(Provided records begins)
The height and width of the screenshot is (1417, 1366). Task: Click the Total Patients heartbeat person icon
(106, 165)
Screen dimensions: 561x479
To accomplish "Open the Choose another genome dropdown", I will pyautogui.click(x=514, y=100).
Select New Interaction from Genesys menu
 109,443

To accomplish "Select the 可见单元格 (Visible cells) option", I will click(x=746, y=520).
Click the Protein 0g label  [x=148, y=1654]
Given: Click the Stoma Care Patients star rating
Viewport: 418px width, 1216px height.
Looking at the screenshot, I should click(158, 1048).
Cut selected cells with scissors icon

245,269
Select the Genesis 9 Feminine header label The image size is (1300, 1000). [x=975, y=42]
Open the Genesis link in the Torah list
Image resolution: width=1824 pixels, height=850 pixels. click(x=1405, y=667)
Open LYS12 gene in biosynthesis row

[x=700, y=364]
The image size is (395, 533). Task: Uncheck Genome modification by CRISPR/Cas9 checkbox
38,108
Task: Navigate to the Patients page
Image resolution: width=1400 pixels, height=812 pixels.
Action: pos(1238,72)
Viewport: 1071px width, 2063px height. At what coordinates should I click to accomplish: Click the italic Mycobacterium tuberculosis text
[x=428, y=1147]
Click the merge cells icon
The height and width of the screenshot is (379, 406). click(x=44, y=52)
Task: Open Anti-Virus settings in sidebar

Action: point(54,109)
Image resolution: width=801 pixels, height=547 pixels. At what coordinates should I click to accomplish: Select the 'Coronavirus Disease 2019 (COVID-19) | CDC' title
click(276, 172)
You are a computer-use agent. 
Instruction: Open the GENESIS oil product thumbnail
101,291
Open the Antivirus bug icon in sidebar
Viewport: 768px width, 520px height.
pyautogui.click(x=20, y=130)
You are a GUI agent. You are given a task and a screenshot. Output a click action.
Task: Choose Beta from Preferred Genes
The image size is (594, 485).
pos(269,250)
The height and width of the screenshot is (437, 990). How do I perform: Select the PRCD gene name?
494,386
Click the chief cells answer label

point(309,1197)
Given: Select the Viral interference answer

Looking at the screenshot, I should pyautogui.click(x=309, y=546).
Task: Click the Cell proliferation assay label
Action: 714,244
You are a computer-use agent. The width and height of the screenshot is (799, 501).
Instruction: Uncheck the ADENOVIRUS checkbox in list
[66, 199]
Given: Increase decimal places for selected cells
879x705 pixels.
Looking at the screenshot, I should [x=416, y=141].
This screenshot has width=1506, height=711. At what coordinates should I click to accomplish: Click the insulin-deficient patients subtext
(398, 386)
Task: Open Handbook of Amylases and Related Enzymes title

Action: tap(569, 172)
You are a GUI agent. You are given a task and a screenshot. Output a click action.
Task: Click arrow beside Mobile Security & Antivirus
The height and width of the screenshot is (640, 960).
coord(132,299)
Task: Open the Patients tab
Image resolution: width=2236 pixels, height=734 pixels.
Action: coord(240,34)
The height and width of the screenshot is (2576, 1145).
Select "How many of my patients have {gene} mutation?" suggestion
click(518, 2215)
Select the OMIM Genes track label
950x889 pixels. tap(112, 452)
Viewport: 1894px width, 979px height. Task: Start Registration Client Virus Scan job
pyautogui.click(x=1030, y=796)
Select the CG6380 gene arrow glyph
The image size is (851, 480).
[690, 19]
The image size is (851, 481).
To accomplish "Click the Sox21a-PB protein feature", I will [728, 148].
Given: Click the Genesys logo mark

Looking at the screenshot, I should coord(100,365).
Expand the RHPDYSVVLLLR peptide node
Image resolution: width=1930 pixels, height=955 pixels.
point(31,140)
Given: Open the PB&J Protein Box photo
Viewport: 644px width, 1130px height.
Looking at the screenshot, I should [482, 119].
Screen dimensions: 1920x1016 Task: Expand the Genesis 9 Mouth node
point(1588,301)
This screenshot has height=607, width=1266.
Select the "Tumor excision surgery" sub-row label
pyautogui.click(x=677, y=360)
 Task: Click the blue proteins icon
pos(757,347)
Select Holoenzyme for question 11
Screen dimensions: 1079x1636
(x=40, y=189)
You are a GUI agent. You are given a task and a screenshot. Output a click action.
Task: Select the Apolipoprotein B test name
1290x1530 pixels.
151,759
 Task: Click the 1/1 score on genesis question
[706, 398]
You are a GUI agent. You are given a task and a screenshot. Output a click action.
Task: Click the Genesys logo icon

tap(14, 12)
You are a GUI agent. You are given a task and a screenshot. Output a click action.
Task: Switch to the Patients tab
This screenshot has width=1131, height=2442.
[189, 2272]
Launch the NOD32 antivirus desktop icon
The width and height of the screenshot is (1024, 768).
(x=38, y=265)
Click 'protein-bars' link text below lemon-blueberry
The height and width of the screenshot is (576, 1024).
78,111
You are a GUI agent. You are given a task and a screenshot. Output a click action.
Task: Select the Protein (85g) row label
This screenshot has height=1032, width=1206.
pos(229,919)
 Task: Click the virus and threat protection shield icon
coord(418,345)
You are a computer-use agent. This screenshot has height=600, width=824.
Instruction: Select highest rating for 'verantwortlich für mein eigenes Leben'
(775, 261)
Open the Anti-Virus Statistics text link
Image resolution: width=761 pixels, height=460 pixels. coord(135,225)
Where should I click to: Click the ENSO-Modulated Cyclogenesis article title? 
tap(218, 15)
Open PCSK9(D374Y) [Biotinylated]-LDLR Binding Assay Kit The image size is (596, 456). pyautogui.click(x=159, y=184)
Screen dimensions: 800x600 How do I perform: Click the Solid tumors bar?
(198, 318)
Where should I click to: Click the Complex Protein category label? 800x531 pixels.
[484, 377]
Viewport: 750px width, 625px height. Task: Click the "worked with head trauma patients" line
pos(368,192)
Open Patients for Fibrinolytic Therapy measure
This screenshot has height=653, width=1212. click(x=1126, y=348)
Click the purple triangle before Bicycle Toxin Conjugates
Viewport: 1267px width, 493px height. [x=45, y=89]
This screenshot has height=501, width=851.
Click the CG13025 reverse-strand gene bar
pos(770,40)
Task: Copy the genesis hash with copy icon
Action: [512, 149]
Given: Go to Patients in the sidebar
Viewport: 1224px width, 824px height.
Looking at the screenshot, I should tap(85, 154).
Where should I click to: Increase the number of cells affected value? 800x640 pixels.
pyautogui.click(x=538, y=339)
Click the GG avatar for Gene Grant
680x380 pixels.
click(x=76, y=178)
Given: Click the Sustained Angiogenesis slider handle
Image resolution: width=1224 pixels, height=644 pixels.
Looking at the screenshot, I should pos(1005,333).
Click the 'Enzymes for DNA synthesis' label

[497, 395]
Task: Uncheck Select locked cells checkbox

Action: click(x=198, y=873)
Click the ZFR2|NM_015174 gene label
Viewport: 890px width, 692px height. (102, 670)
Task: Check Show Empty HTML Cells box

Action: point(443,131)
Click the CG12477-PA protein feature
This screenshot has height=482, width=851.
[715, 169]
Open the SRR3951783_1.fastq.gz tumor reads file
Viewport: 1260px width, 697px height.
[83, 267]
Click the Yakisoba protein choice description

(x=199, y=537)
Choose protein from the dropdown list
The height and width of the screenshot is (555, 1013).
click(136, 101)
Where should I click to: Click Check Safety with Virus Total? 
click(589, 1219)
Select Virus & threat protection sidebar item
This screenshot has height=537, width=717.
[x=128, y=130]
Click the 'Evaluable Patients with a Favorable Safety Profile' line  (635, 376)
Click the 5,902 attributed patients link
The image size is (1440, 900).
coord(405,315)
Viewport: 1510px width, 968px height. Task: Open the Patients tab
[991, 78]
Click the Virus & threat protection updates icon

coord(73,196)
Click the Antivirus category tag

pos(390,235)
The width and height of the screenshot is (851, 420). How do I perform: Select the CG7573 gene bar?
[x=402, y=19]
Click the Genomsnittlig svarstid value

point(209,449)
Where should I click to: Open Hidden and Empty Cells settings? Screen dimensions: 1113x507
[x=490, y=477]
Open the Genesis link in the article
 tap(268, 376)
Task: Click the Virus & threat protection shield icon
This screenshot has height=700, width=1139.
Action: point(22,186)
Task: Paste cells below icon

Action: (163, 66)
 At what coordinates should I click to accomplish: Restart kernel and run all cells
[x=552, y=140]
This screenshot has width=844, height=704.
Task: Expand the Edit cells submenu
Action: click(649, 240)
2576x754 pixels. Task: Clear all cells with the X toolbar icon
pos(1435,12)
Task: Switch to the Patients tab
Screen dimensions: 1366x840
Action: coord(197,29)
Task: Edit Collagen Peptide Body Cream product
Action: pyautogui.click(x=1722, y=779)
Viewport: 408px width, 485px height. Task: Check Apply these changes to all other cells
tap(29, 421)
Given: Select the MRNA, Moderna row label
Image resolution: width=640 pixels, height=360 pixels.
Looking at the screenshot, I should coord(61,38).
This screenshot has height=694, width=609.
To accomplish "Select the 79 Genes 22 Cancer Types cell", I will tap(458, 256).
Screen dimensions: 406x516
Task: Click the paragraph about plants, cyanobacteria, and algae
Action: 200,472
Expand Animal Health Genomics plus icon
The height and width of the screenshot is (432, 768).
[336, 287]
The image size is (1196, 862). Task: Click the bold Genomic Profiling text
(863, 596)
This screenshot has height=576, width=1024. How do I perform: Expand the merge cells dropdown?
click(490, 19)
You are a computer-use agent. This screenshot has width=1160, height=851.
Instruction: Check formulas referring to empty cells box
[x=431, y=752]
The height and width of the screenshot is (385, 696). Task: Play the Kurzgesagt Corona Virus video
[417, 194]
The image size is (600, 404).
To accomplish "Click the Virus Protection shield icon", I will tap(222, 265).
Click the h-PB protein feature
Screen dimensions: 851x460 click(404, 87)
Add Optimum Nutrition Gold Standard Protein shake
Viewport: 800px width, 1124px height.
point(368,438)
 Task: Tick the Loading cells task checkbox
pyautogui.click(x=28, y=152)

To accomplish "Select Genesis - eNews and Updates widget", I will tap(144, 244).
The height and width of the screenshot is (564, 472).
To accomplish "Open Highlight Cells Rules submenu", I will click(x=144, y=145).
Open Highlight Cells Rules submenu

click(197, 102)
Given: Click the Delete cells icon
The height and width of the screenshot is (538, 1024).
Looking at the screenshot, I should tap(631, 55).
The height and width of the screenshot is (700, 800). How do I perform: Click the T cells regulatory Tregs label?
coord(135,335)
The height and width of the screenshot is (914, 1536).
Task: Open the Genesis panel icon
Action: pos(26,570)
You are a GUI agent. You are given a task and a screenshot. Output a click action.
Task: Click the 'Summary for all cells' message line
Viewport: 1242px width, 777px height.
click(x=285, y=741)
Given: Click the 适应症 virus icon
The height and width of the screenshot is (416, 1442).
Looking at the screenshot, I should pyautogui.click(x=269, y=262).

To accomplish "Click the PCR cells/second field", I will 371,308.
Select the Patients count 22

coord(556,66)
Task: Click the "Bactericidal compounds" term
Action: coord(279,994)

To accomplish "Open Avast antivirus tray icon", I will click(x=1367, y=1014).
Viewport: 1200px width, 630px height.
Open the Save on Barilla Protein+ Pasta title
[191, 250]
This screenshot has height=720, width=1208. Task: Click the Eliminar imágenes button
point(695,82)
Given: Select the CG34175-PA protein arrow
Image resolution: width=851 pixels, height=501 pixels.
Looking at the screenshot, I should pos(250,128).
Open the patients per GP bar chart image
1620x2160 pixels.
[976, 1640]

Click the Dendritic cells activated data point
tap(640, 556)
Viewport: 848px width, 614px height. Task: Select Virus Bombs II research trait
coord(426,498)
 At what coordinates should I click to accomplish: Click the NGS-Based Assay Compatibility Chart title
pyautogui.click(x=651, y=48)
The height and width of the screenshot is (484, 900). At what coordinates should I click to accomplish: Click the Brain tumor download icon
(Provided records ends)
Required work: Lines with the string "computer": say how many appear in the entries above, giving the number alone.

Exercise output: 4